Tuesday, November 15, 2011

Discipline

I've realized the consequences of staring at the glowing rectangle. Staying up late isn't my thing when I've been goofing off all day. However, I've realized the root of this problem. I don't have many activities after my day. I was forced to not do much because of an ever increasing course load, but still, I need something to do. Mostly, I need discipline. And by the way, I failed my plan. I have used the internet, but have been using it in small intervals and haven't been on it too long. Oh well, what's that stupid excuse of mine supposed to do? If I plan to stop using the internet during the week, it should mean to STOP using it once and for all.

 I. Need. Discipline. Now. I wonder why I'm still like this. Still the miserable failure, except that I can't pull off a pity party anymore. I've failed at attempting not to use the internet so many times that I can't feel bad for what I've done. And after reading several books in the Old Testament talking about God's people turning away from Him and God sending His wrath as a response. I guess I'll never learn. Only if I had something else; something other than nothing or a short activity would be a possible solution. But that cannot be the case. I still have to trust Him, no matter how many times I fail. (And I've failed SO MANY TMES!) But isn't that disrespectful to God? "Dear God, please forgive me for using the internet for the umpteenth time" and then the next day I go back on the internet for x amount of time because of a lack of self control. It's really because of my lack of faith, I believe. The lack of faith that I will be able to restrain myself. The lack of trust in God. The lack of my mind constantly thinking about the consequences. See, when I start to use the internet, my mind shuts off its talking to myself mechanism and I begin to listen to myself. My desires. My wants. My needs. These are all supposed to be God's needs. Not mine.

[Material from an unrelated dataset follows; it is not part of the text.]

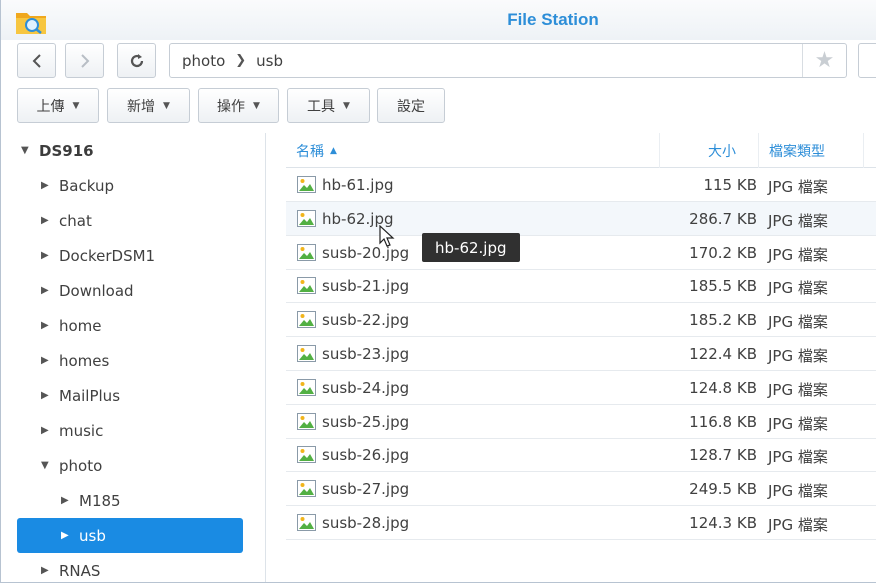  Describe the element at coordinates (366, 490) in the screenshot. I see `file-name: susb-27.jpg` at that location.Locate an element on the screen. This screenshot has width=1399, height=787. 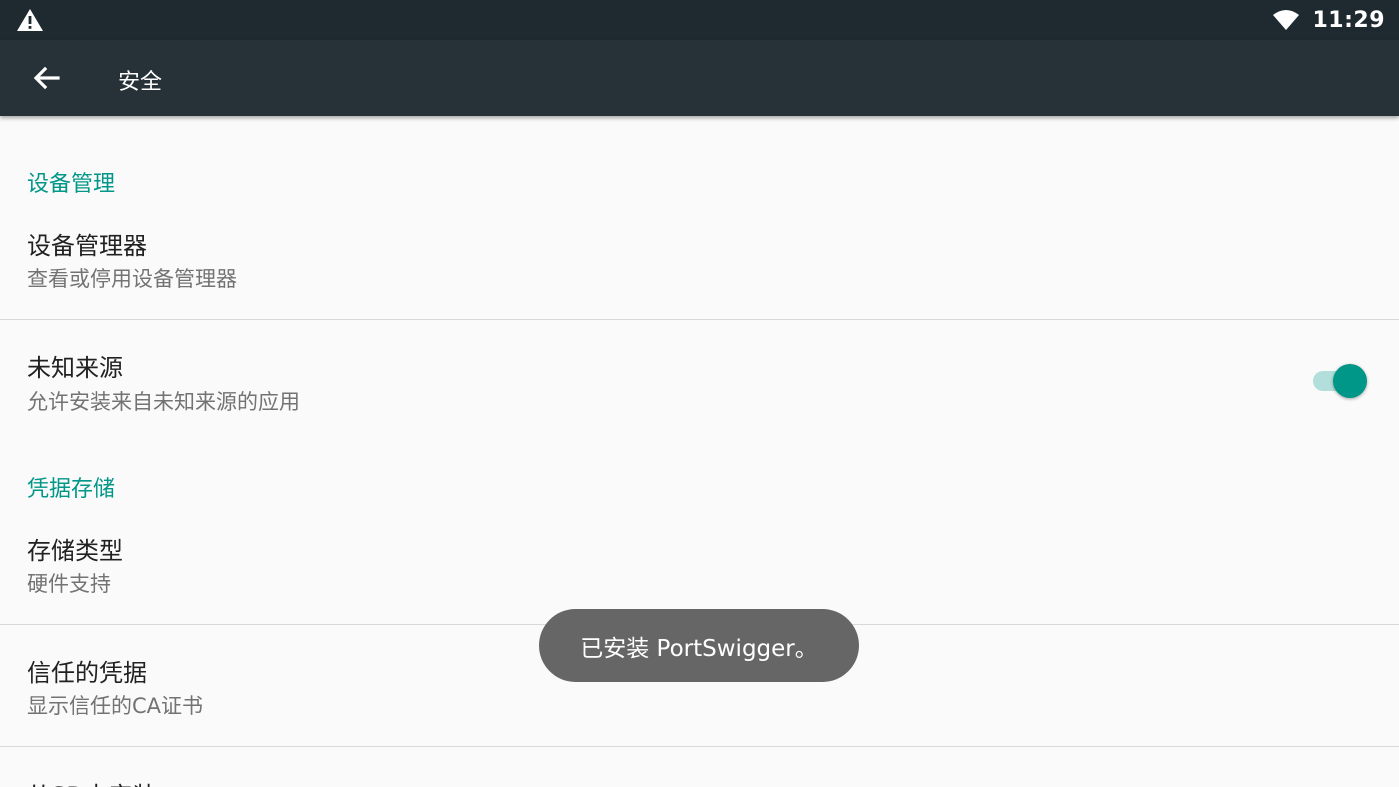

On Sunday, I read something about talking to myself rather than listening to myself. I forgot who it was, but he had written a book, and had talked about the main reason for unhappiness had been because so many times we listen to ourselves rather than talk to ourselves. We yell at ourselves for the terrible things we have done. We listen to ourselves in how entrenched we are in self pity. We listen to ourselves as our impulses and act upon them. Only if we could talk to ourselves, maybe we could stay away from sin. "How would Jesus feel if I did this?" "Wait, Jesus loves me. Why would I want to do something like that?" "Jesus died for me. He loved me so much that he surrendered Himself. He was God in the flesh who let Himself be killed for all mankind. Why am I doing this again?" "Jesus loves me. That means that if I trust Him and give my life to Him that I'm a new creation. I am dearly loved and a part of his Kingdom. I will not engage in self pity." At first, I didn't think very much of it, until the next day when I realized how many times I listen to myself rather than talk to myself. I will change now. I will talk to myself rather than listen. I will discipline myself about the internet. Any work needed to be done online or on the computer will be the only work done until all work is completed. I'm not standing for apathetic sinning and frequent forgiveness followed by no repentance. I do want to change.